Die öffentliche Verwaltung in Deutschland hat im vergangenen Jahr nach Schätzungen des Bundes der Steuerzahler 30 Mrd. Euro verschwendet. Das berichtet das "Handelsblatt". Die Summe entspricht den Angaben zufolge fünf Prozent aller Ausgaben der öffentlichen Hand.

Das "Handelsblatt" beruft sich bei seinen Angaben auf das neue Schwarzbuch des Bundes der Steuerzahler, das am kommenden Dienstag veröffentlich werden soll. Es beschreibt 110 Fälle öffentlicher Misswirtschaft.

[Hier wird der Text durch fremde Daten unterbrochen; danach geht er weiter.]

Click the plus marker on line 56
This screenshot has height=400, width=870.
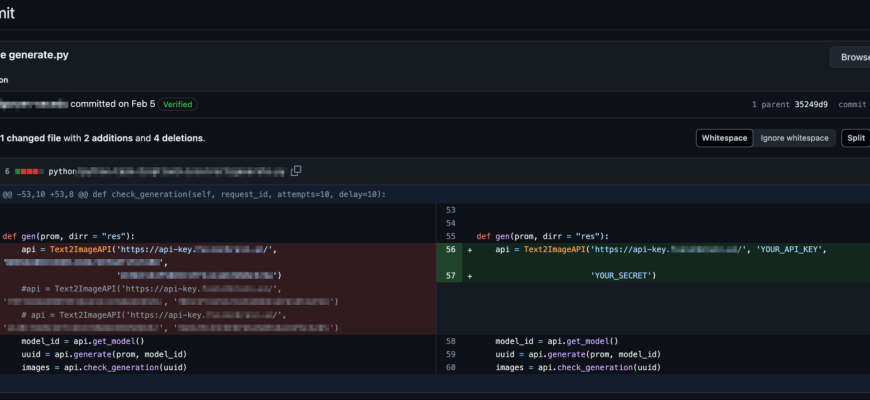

In seinem Vorwort schreibt der Präsident des Steuerzahlerbundes, Karl Heinz Däke, die Beispiele zeigten, dass die Klagen über leere öffentliche Kassen unbegründet seien. "Ganz offensichtlich ist immer noch genug Geld da, um verschwenderisch damit umzugehen".

Als ein Beispiel für Verschwendung nennt Däke einen Fall aus der badischen Kleinstadt Kehl. Für die Landesgartenschau 2004 wurde in der Stadt an der deutsch-französischen Grenze eine neue Rheinbrücke für Fußgänger und Radfahrer gebaut, für die der Steuerzahlerbund bereits in seinem letzten Schwarzbuch eine Überschreitung der Baukosten um knapp sechs Mio. Euro kritisiert hatte, so Däke. Inzwischen aber seien die Kosten um weitere vier Mio. Euro gestiegen. Dies sei umso ärgerlicher als an der Notwendigkeit der Brücke von Anfang an erhebliche Zweifel bestanden hätten, so Däke weiter.

Oder die hessische Kleinstadt Frankenau. Hier wurde laut Däke ein vor 25 Jahren erbautes städtisch betriebenes Feriendorf zum Millionengrab. Kurz vor der unausweichlichen Insolvenz sei die Feriendorf GmbH jetzt mit hohem Verlust verkauft worden. "Damit ist der verlustreiche Ausflug ins Tourismusgeschäft Frankenaus nun endgültig beendet - zur finanziellen Verantwortung gezogen wird wohl niemand", resümiert der Bund der Steuerzahler.

Als Maßnahme gegen Verschwendung bei der öffentlichen Hand fordert Däke gesetzliche Schritte. Amtsuntreue müsse endlich ein Straftatbestand werden.